### STORED DATA

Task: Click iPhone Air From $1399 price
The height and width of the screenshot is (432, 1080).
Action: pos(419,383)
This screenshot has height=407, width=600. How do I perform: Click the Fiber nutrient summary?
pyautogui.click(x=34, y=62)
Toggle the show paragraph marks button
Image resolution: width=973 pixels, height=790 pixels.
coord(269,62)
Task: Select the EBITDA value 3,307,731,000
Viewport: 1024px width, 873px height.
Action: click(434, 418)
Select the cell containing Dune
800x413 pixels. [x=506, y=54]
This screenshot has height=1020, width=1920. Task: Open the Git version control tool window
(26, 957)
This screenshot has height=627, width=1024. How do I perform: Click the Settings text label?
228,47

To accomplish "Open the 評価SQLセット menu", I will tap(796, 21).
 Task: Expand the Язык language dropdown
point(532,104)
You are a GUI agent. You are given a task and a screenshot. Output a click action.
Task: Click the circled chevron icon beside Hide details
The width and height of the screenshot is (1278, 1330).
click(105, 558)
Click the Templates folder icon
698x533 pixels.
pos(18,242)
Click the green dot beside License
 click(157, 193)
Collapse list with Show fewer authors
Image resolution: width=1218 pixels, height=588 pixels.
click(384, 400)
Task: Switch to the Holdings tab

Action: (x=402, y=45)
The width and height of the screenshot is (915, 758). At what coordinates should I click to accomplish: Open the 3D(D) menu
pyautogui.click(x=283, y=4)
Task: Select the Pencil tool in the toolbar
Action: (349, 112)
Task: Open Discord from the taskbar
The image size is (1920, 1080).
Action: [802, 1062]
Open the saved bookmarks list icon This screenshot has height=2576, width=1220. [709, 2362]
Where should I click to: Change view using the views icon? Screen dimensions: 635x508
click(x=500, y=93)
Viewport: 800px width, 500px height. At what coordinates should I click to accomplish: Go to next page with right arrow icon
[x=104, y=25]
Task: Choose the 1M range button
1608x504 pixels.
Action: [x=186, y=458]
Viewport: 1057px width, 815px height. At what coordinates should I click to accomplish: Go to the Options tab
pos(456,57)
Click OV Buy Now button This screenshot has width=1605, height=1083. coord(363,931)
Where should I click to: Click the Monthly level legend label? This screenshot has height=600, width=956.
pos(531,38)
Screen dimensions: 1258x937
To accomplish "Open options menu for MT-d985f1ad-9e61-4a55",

### ABOUT THIS TASK
The entries shown above must be restated word for word.

### SOLUTION TO THIS EXERCISE
Task: Click iPhone Air From $1399 price
The height and width of the screenshot is (432, 1080).
Action: pos(419,383)
This screenshot has height=407, width=600. How do I perform: Click the Fiber nutrient summary?
pyautogui.click(x=34, y=62)
Toggle the show paragraph marks button
Image resolution: width=973 pixels, height=790 pixels.
coord(269,62)
Task: Select the EBITDA value 3,307,731,000
Viewport: 1024px width, 873px height.
Action: click(434, 418)
Select the cell containing Dune
800x413 pixels. [x=506, y=54]
This screenshot has height=1020, width=1920. Task: Open the Git version control tool window
(26, 957)
This screenshot has height=627, width=1024. How do I perform: Click the Settings text label?
228,47

To accomplish "Open the 評価SQLセット menu", I will tap(796, 21).
 Task: Expand the Язык language dropdown
point(532,104)
You are a GUI agent. You are given a task and a screenshot. Output a click action.
Task: Click the circled chevron icon beside Hide details
The width and height of the screenshot is (1278, 1330).
click(105, 558)
Click the Templates folder icon
698x533 pixels.
pos(18,242)
Click the green dot beside License
 click(157, 193)
Collapse list with Show fewer authors
Image resolution: width=1218 pixels, height=588 pixels.
click(384, 400)
Task: Switch to the Holdings tab

Action: (x=402, y=45)
The width and height of the screenshot is (915, 758). At what coordinates should I click to accomplish: Open the 3D(D) menu
pyautogui.click(x=283, y=4)
Task: Select the Pencil tool in the toolbar
Action: (349, 112)
Task: Open Discord from the taskbar
The image size is (1920, 1080).
Action: [802, 1062]
Open the saved bookmarks list icon This screenshot has height=2576, width=1220. [709, 2362]
Where should I click to: Change view using the views icon? Screen dimensions: 635x508
click(x=500, y=93)
Viewport: 800px width, 500px height. At what coordinates should I click to accomplish: Go to next page with right arrow icon
[x=104, y=25]
Task: Choose the 1M range button
1608x504 pixels.
Action: [x=186, y=458]
Viewport: 1057px width, 815px height. At what coordinates should I click to accomplish: Go to the Options tab
pos(456,57)
Click OV Buy Now button This screenshot has width=1605, height=1083. coord(363,931)
Where should I click to: Click the Monthly level legend label? This screenshot has height=600, width=956.
pos(531,38)
Screen dimensions: 1258x937
To accomplish "Open options menu for MT-d985f1ad-9e61-4a55",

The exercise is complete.